1．酶的选择要求：
　　1）酶的活性要强，催化反应的转化率高、纯度高。且在抗原抗体反应的最适pH时其活性稳定。
　　2）作用专一性强，酶活性不受样品中其他成分的影响，受检组织或体液中不存在与标记酶相同的内源酶或抑制物。
　　3）性质稳定，易与抗体或抗原偶联，结合后酶与抗体或抗原的活性均不受影响
　　4）判断和测量酶活性的方法简单易行、敏感、精确。
　　5）酶本身、辅助因子和底物对人体无害且价廉易得。
　　6）酶的底物易于配制、保存，稳定性强。
　　只有满足上述条件的酶才能用于酶免疫标记技术中，常用的有两种辣根过氧化物酶和碱性磷酸酶，其中以辣根过氧化物酶最为常用。
　　2．辣根过氧化物酶(Horseradish peroxidase,HRP)
HRP因在蔬菜植物辣根中含量最多而得名。

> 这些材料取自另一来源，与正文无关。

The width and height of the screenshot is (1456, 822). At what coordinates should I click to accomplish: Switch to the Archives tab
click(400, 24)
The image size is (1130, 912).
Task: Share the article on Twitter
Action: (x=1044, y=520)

它是由糖蛋白(主酶)和亚铁血红素(辅基)结合而成的复合酶，分子量约40kD，等电点为pH5.5～9.0。主酶为无色蛋白，最大吸收光谱为275nm，辅基是酶的活性中心，最大吸收光谱为403nm。
　　1) HRP的纯度用 (Reinheitzhal，RZ)表示，RZ＝A403nm/A275nm 。RZ值越大，酶的纯度越高。用于酶免疫技术的HRP，其RZ应>3.0。
　　2）HRP的活性则用活性单位表示，用邻联茴香胺法测定时，在25℃条件下lmin将l Pg底物转化为产物的酶量为一—个单位。

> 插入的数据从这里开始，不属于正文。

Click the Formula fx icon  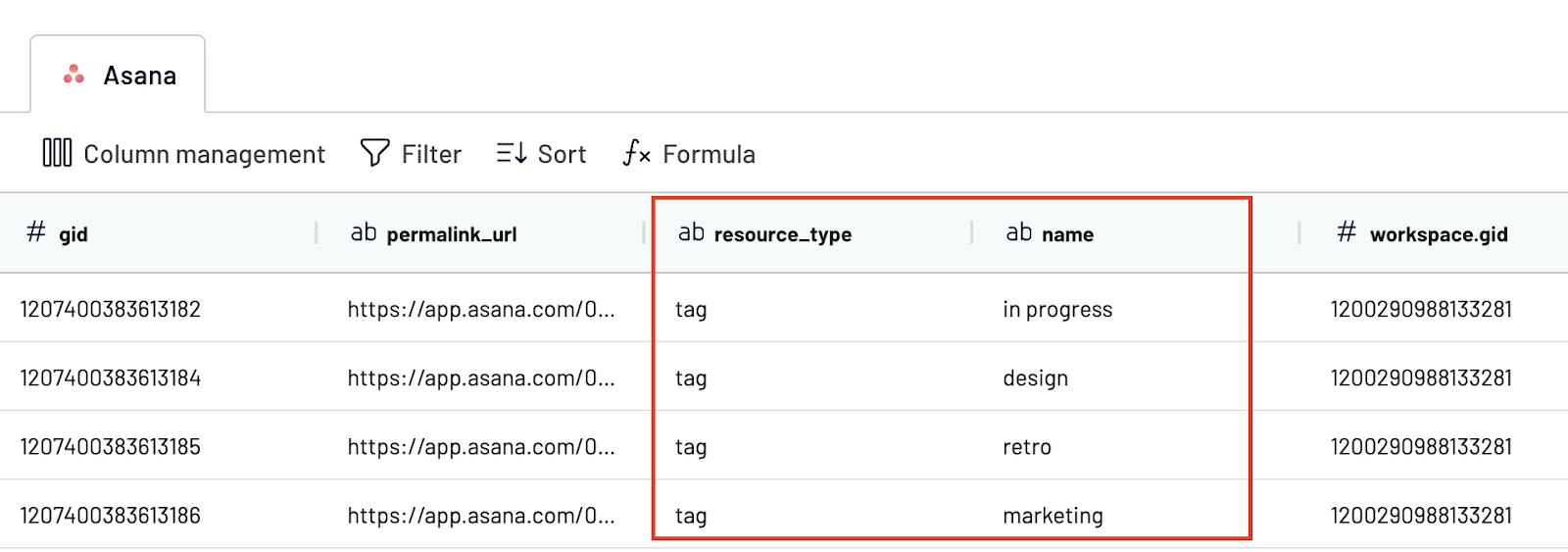tap(637, 153)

酶的纯度并不代表酶的活性，因此选用酶不仅要选纯度高，而且还要选活性强的酶。
　　3）HRP的优点：①分子量较小，标记物易透人细胞内；②标记方法简单；③酶及酶标记物比较稳定，易保存；④溶解性好，100m1缓冲盐溶液中可溶解5gHRP；⑤价格较低且已商品化，易得；⑥底物种类多，可供不同的实验选择。因此，HRP是目前ELISA及EIHCT中最常用的酶。氧化物、硫化物、氟化物及叠氮化物等可抑制HRP的活性，故勿用NaNs类防腐剂。

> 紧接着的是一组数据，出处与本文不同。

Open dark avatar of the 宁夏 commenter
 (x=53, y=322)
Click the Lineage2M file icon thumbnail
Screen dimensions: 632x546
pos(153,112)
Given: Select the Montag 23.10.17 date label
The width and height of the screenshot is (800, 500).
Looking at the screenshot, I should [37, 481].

　　4)HRP的底物 为过氧化物和供氢体(DH2)。HRP的真正底物是H2O2，但人们习惯把供氢体称为底物或统称供氢体底物。在ELISA中常用的供氢体为邻苯二胺(OPD)和四甲基联苯胺(TMB)。OPD是ELISA技术中应用较多的供氢体，酶作用后显黄色（最大吸收波长为492nm），其灵敏度高，测定方便。缺点是不稳定，需新鲜配制。TMB是近年来常用的一种供氢底物经酶作用后显天蓝色，目测对比度鲜明，加酸终止酶反应后变黄色（最大吸收波长为450nm），易比色定量测定。
　　DBA是另一种供氢底物，其反应产物为不容性的棕色吩嗪衍生物，可用不同光镜观察；此种多聚物能被还原和螯合四氯化碳，形成具有电子密度的产物，便于用电镜观察。
　　

　　3．碱性磷酸酶（Alkaline phospharase, AP）
　　碱性磷酸酶是一种磷酸酯的水解酶。一般由大肠杆菌和小肠粘摸中提取，分子量为80 kD ，不易透人细胞内，故很少用于EIHCT，但因其敏感性高、空白值低，常用于EIA常用的可溶性底物为对硝基苯磷酸酯，经酶作用后为黄色，测定波长为405nm。